Thanks for the quick reply. I suspected AI would be mentioned. I’ve done some (Udacity AI Programming with Python NanoDegree and some Kaggle competitions). But AI is rabbit hole I’d hoped to not go down in this project. Any techniques or resources you recommend?
Is the audio to midi translation algorithm under your control? Maybe it’s a good idea trying to extract better midi data before trying to fix bad midi data?
Some possible basic methods:
- Filter out short notes (minimum note length threshold)

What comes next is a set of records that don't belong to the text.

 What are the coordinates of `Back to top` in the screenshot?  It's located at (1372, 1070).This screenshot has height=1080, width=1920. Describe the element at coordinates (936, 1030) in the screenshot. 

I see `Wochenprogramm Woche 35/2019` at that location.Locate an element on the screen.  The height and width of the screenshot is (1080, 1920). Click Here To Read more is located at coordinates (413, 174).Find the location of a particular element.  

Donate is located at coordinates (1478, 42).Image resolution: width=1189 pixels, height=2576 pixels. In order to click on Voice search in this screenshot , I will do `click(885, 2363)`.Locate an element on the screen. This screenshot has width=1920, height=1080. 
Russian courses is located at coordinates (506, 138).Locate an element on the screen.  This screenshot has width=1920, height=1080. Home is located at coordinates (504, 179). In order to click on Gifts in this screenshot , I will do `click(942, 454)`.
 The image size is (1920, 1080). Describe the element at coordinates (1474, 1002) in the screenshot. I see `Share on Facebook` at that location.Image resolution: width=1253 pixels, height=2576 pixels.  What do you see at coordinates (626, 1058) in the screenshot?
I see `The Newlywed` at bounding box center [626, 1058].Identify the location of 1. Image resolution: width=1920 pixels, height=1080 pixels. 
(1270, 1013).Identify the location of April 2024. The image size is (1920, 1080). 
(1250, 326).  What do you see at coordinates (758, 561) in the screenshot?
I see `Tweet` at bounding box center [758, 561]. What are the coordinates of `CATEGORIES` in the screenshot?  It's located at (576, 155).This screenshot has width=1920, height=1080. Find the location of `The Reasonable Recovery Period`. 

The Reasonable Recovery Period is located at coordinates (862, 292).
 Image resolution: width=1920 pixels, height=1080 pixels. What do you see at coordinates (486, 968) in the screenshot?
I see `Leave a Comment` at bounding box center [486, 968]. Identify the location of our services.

- Filter out notes out of pre-defined scale (if known) or force notes to closest note in the scale
- Concanate consequtive identical notes into a single note (some threshold could be defined, ie. 1/64 time)
You have two options:
- Hard code certain conditions on which you decide whether notes will be kept or removed like what @JussiNeuralDSP recommended
- Improve the whole scenario by improving the algorithm you use to get the midi in the first place which is guaranteed to give more globally optimal solution i.e that is what you should care about
If fixing the midi notes aren’t worth using AI for it, why not trying to do the whole thing as an AI model that takes audio and gives midi. Would give better results in my opinion. Your only challenge would be to figure the correct form in which you will feed the audio buffer to the Model. No issue for the midi as I said, plain integers. Needs work, but lots of potential
Yes. It is midi generated from singing (humming). I can allow the user to preset keys/scales to snap to, which helps. But humans seem to “find” the note they want after a little searching. Vibrato and other inconsistencies are issues, too. It is quite complicated, I know, but I’m giving it a shot.
The data in isn’t “bad”, the problem is that I have to interpret what the singer meant to sing.
My current idea is to require that the user start each new note with a “sharp” consonant (Ba, Pa, Da). Then I will use voice recognition techniques to detect consonants in the audio data. The start of a consonant will be the start of a new note. Then I will use the most common frequency (as detected by pYIN) after the consonant to determine the midi note. End of a note is determined when volume stays below a certain threshold for a certain length of time, or a new consonant is detected.
I had hoped to not restrict the way the user sings, but this is my best idea at this point. Does this seem like a good solution, or should I look in another direction?